Словом, он остался при своей газете, а я – при своей. На этом дело и кончилось.
Но однажды случилась история. Это было, не про нас будь сказано, во время холеры в Одессе. И у меня и у моего соседа дела в Одессе, у меня – свои дела, у него – свои. Как-то спускаемся вместе с лестницы и встречаем разносчика; я беру свою газету, сосед – свою. Идем, значит, и просматриваем на ходу газеты, я – свою, он – свою. Что прежде всего читаешь в газете? Конечно, телеграммы. Прочел я первую телеграмму из Одессы: «Вчера заболело холерой 230, умерло 160. Толмачев приказал вызвать к себе всех старост еврейских синагог…» и так далее. Ну, что касается Толмачева и старост еврейских синагог, это понятно. Это для меня не новость. На то он и Толмачев, чтобы, так сказать, интересоваться еврейскими синагогами. Меня же занимает холера в Одессе. Обращаюсь к своему соседу (он ведь идет тут же, по тому же тротуару; нельзя ведь быть грубияном?!).
– Как вам нравится Одесса? – говорю. – Опять холера!
– Быть не может! – отвечает он.
Меня это задело: как это «быть не может»? Перечитываю ему телеграмму из Одессы, напечатанную в моей газете: «Вчера заболело холерой 230, умерло 160. Толмачев приказал вызвать к себе всех старост еврейских синагог…» и так далее. Сосед выслушивает меня и отвечает: «А вот посмотрим…» И шмыг носом в свою газету. Меня это взорвало.
– Что же вы думаете, – говорю, – в вашей газете другие телеграммы?
– Кто его знает, – отвечает он сквозь зубы.
Это меня, разумеется, еще больше задело.
– А может быть, в вашей газете другая Одесса, другая холера и другой Толмачев? – говорю я.
На это он мне ничего не отвечает, только усиленно ищет в своей газете телеграмму из Одессы. Поди поговори с таким бревном!
Нет! В дороге есть лучший способ убить время – картишки, «шестьдесят шесть».

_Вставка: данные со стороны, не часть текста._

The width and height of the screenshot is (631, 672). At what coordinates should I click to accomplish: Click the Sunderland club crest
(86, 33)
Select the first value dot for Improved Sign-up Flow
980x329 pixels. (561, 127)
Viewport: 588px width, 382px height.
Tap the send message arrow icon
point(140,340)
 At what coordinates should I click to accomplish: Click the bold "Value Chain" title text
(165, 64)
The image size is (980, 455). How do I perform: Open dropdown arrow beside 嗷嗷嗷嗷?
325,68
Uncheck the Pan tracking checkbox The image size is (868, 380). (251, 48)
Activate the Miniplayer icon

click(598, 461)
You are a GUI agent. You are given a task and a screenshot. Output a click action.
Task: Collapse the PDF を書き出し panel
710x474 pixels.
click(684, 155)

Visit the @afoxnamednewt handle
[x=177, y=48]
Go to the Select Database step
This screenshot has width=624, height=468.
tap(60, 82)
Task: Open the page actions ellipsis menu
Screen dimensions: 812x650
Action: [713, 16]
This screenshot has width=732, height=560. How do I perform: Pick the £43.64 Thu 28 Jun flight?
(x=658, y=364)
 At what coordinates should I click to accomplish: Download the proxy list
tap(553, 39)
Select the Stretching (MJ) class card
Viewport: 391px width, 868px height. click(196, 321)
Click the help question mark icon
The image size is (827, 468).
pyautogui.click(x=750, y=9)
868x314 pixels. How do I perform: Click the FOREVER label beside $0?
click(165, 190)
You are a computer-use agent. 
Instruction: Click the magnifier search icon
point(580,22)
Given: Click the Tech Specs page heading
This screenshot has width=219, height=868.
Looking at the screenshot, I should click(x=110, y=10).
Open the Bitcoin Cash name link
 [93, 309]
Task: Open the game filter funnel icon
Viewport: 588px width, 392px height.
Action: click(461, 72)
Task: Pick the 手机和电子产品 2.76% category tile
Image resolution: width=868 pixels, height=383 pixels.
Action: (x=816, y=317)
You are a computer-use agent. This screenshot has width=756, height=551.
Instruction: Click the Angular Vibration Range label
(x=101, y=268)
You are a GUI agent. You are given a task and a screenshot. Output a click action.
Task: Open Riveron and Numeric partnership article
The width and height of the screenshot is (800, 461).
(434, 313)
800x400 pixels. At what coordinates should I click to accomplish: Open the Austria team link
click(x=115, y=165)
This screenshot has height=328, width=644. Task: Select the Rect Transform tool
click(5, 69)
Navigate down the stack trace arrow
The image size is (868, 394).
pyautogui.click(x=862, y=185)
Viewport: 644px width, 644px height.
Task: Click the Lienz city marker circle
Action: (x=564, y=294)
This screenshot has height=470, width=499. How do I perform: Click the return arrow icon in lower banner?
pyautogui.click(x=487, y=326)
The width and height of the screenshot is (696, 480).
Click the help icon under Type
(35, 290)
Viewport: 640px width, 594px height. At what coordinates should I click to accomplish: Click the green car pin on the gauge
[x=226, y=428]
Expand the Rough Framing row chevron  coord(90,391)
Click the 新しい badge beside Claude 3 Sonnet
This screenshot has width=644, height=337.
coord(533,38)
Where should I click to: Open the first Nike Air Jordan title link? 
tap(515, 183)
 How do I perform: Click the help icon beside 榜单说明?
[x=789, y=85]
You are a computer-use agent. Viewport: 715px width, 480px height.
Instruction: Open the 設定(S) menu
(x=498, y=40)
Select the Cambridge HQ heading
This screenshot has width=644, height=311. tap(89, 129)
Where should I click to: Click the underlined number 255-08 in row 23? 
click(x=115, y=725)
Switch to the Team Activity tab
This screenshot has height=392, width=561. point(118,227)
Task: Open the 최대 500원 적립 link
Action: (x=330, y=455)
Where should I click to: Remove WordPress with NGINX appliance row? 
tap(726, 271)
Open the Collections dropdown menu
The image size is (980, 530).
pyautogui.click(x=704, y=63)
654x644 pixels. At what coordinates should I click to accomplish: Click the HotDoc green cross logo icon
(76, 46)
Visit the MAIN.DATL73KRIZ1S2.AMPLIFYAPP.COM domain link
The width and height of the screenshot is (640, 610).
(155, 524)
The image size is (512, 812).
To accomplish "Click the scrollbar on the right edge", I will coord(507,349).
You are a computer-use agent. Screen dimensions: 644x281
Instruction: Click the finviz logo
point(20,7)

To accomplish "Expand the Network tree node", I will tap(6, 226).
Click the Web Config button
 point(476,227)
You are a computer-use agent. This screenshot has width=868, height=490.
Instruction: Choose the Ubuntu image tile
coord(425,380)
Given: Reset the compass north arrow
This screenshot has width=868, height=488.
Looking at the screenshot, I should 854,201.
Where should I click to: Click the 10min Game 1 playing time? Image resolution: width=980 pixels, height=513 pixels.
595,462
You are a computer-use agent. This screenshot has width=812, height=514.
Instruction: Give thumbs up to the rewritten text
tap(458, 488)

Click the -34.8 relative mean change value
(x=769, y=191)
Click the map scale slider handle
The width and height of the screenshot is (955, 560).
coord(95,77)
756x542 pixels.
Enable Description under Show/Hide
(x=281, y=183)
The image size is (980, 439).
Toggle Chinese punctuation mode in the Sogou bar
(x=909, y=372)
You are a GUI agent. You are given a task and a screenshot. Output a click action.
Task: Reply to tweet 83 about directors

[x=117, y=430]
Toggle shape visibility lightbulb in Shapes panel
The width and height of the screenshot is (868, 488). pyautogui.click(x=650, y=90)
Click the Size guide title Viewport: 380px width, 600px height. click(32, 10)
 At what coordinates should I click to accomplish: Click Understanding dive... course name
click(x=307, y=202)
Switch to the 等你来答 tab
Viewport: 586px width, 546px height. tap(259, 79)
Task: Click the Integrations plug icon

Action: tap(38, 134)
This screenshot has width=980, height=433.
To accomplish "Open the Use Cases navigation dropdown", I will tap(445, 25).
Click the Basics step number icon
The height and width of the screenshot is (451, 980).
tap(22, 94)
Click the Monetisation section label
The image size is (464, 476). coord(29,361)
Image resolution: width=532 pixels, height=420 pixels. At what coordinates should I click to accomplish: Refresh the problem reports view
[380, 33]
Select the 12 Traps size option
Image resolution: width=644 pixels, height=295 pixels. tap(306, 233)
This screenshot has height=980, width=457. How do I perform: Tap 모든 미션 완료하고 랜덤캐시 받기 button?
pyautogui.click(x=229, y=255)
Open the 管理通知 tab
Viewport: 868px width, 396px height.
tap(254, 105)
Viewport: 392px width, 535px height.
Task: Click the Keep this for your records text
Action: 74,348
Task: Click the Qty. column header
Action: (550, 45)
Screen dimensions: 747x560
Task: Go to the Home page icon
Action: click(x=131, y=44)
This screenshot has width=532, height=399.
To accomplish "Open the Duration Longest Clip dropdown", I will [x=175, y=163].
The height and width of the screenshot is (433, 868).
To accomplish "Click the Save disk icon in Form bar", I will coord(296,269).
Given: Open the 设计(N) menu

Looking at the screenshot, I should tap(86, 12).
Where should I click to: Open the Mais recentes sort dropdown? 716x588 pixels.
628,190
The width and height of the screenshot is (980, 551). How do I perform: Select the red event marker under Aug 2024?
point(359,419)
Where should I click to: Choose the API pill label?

Карты, вообще говоря, большой соблазн. Это вы, конечно, знаете. Но в дороге карты – спасение. В поезде перекинешься в картишки и не заметишь, как время пролетит. Разумеется, для этого нужна хорошая компания, иначе в беду попадешь, избави боже. Главное, не наскочить на шайку картежников, которые только и выглядывают фраера, чтобы обобрать его, как липку. Шулера обычно трудно отличить от порядочного человека. Напротив, эти молодчики выглядят, по большей части, невинными младенцами, прикидываются тихонями, составляют между собой «блат», горячатся при проигрыше, пока, наконец, не втянут вас в игру. Тогда они дают вам возможность выиграть и раз, и другой, и третий, а затем карта изменит вам, и вы начинаете проигрывать, и вот тогда вы готовы. Будьте уверены, вы уж не уйдете от них, пока не проиграете часов вместе с цепочкой, всего, что имеет какую-нибудь ценность! Вы чувствуете, что имеете дело с шайкой шулеров, и все же, как овечка, лезете прямо волку в пасть. О, я знаю этих молодцов! Я дорого заплатил за эту науку!.. Я мог бы рассказывать и рассказывать об этом. Когда поездишь с мое, всего наслушаешься…
Знаю я, например, историю с кассиром, который вез с собой чужие деньги – изрядный куш. Уселся он с такой компанией и продулся в пух и прах, так, что даже выброситься из вагона собирался.
А вот история с одним молодым человеком из Варшавы: до того он был на хлебах у тестя и все приданое теперь было при нем; спустил он его до копейки и тут же на месте грохнулся без чувств.
Знаю я еще историю со студентом, который ехал на праздники домой в Черниговскую губернию, вез с собой жалких несколько рублишек, добытых в поте лица летними уроками. Дома его ждала старуха мать и больная сестра.
Как видите, все эти истории имеют одинаковое начало и одинаковый конец, и никто йе знает их так хорошо, как я. Меня теперь не проведешь. Дудки! Один раз обжегся – довольно. За версту я вам узнаю эту братию, сразу скажу, что это за птица. У меня уж такое правило: с незнакомыми в карты не играть. Озолотите меня, в дороге не сяду играть с компанией. Разве только вдвоем в «шестьдесят шесть». В «шестьдесят шесть», ох, с величайшим удовольствием! Вдвоем в «шестьдесят шесть» – пожалуйста, какая тут может быть опасность? Да к тому же – собственными картами, кого мне бояться? У меня всегда при себе колода карт. Как талес и филактерии у доброго еврея, так у меня колода карт, простите за сравнение.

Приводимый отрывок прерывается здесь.